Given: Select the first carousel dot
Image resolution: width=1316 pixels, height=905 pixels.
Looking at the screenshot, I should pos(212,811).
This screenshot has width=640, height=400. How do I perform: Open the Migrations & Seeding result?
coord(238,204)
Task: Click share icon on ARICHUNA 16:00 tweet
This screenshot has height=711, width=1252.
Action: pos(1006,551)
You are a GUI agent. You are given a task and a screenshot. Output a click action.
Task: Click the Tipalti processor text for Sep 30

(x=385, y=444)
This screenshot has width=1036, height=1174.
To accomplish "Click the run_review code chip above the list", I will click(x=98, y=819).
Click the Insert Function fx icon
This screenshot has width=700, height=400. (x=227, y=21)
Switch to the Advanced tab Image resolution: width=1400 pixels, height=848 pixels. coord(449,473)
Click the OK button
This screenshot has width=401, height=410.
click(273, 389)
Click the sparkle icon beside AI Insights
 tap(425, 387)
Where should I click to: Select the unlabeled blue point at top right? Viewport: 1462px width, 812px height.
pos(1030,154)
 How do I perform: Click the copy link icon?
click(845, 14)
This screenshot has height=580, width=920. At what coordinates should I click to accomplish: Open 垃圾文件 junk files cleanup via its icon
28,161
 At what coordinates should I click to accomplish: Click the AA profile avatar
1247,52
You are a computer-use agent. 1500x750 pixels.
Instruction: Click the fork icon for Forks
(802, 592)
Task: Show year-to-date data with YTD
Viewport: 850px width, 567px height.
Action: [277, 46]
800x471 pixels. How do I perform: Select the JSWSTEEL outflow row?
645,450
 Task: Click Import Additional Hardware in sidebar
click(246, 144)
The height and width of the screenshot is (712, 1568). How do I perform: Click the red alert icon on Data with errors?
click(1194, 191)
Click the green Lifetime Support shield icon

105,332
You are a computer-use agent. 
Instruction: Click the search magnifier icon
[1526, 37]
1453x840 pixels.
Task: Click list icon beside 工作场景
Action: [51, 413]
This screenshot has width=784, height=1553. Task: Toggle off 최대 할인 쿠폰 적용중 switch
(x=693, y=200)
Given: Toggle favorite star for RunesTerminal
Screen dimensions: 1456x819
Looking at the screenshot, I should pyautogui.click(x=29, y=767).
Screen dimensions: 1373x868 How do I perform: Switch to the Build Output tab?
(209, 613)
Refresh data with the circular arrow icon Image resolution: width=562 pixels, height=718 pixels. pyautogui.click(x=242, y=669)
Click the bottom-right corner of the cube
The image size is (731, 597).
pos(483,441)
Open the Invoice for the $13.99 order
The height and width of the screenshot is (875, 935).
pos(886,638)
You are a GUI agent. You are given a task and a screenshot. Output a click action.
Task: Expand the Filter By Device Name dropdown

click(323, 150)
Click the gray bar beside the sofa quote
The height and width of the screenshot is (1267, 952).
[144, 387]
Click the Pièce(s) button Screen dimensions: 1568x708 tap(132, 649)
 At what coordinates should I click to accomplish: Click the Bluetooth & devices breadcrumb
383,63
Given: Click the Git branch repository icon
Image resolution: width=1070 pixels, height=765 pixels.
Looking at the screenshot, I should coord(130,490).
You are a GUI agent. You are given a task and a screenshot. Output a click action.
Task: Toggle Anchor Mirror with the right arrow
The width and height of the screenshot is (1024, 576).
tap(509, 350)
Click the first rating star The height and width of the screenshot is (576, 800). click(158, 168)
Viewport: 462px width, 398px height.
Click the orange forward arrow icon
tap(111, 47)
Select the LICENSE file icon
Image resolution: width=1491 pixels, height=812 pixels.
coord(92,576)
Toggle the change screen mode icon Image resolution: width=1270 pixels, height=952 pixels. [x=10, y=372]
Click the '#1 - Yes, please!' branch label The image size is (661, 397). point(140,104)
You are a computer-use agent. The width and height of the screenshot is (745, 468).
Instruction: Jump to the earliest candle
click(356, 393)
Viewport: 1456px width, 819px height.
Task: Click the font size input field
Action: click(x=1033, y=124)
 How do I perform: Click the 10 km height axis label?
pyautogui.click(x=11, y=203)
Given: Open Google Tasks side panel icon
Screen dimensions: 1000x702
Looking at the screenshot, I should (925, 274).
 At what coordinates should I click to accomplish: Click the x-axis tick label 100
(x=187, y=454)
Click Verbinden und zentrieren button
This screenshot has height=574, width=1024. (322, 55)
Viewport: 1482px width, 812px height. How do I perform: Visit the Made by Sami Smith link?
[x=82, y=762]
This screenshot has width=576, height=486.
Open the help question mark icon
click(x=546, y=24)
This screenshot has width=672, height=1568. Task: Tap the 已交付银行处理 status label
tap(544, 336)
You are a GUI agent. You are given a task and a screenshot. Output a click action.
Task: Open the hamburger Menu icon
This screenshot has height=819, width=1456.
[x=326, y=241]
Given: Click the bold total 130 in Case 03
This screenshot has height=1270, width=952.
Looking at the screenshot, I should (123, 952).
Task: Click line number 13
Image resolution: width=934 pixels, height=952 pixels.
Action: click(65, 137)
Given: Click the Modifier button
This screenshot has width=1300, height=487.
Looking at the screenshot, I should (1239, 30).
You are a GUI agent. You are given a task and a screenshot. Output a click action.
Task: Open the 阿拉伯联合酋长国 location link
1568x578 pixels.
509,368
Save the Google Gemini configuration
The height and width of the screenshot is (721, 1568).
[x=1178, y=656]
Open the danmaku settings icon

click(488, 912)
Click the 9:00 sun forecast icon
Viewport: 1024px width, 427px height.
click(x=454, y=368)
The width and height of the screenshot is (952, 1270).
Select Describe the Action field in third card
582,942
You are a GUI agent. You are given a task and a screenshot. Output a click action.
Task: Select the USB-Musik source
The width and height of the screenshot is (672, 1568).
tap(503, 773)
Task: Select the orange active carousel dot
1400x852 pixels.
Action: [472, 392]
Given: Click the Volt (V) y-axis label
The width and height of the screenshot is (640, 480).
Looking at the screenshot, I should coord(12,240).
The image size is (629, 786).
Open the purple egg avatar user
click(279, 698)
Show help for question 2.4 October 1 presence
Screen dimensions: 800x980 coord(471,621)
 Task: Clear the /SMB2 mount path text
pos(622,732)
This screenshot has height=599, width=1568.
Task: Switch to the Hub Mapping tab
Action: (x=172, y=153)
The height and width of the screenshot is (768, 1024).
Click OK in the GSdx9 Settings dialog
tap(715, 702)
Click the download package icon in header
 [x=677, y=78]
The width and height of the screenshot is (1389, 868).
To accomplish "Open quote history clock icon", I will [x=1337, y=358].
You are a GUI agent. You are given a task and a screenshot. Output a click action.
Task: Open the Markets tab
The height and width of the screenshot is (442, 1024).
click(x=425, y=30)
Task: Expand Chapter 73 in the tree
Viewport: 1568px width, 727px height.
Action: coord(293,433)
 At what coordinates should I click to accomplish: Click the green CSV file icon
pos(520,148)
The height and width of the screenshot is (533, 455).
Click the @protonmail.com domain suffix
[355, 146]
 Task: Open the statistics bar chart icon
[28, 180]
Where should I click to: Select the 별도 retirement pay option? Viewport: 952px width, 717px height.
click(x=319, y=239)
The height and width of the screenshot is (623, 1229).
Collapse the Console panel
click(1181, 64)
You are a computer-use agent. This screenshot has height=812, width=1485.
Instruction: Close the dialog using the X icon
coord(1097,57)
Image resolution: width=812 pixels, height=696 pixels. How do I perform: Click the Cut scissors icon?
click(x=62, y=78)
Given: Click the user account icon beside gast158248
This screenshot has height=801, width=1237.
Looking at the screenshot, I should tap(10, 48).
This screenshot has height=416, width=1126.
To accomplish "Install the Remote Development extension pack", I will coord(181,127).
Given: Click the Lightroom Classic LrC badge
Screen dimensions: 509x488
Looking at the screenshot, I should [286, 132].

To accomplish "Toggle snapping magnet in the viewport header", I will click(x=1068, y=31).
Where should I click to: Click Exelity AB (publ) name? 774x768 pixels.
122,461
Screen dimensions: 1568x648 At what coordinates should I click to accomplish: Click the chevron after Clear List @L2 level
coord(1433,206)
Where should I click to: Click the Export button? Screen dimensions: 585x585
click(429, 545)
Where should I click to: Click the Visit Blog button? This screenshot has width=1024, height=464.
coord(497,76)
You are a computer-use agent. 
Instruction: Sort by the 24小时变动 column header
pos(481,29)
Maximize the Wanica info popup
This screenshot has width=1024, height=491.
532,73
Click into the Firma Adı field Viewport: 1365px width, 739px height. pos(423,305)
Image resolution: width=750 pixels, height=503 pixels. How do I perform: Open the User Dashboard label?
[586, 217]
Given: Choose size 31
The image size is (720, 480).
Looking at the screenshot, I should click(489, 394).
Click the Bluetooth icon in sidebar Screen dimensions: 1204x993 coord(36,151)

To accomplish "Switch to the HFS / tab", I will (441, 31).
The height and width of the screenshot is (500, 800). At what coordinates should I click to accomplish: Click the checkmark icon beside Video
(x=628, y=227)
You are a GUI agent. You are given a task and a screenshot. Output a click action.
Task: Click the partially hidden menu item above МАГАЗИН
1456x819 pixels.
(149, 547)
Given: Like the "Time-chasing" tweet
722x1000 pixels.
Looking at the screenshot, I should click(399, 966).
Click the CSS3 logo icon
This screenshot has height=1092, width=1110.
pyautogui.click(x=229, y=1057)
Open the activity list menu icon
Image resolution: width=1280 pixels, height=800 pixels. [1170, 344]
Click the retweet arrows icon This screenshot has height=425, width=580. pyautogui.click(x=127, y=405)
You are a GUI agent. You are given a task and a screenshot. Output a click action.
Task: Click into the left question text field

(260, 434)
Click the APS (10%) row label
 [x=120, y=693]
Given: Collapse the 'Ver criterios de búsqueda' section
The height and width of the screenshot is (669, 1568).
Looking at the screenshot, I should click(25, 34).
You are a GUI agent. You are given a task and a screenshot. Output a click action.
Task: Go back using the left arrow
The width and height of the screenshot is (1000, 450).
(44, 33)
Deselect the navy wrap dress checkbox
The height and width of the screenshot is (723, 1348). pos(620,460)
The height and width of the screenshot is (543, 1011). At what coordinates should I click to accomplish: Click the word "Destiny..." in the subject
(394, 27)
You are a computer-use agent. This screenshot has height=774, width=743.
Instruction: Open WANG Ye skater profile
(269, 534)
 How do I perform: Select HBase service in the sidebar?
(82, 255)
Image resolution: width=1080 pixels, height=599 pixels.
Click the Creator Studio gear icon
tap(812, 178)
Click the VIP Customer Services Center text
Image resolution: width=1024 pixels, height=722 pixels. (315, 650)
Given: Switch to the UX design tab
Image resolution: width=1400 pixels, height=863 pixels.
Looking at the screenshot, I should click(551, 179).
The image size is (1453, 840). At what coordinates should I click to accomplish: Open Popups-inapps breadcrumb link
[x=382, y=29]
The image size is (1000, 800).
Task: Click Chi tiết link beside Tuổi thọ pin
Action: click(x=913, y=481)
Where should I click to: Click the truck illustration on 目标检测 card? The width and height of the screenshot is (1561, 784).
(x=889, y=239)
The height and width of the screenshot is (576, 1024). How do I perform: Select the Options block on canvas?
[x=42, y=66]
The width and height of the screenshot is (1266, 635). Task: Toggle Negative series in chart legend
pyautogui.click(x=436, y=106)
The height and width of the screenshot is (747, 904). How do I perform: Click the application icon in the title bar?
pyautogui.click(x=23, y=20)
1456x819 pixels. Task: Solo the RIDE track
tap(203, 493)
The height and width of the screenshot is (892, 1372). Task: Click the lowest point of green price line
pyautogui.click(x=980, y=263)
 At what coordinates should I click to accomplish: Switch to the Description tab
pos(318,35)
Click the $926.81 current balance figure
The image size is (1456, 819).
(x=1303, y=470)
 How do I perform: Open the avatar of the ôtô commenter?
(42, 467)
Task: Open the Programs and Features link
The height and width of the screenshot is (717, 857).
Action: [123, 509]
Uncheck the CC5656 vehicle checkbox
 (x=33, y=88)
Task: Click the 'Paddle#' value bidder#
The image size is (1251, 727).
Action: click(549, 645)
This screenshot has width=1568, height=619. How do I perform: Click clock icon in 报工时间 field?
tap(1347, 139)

Instructions for the task
Please quote the data above word for word, starting at its first line and ending at the line that contains "(x=385, y=444)".

Answer to this problem
Given: Select the first carousel dot
Image resolution: width=1316 pixels, height=905 pixels.
Looking at the screenshot, I should pos(212,811).
This screenshot has width=640, height=400. How do I perform: Open the Migrations & Seeding result?
coord(238,204)
Task: Click share icon on ARICHUNA 16:00 tweet
This screenshot has height=711, width=1252.
Action: pos(1006,551)
You are a GUI agent. You are given a task and a screenshot. Output a click action.
Task: Click the Tipalti processor text for Sep 30

(x=385, y=444)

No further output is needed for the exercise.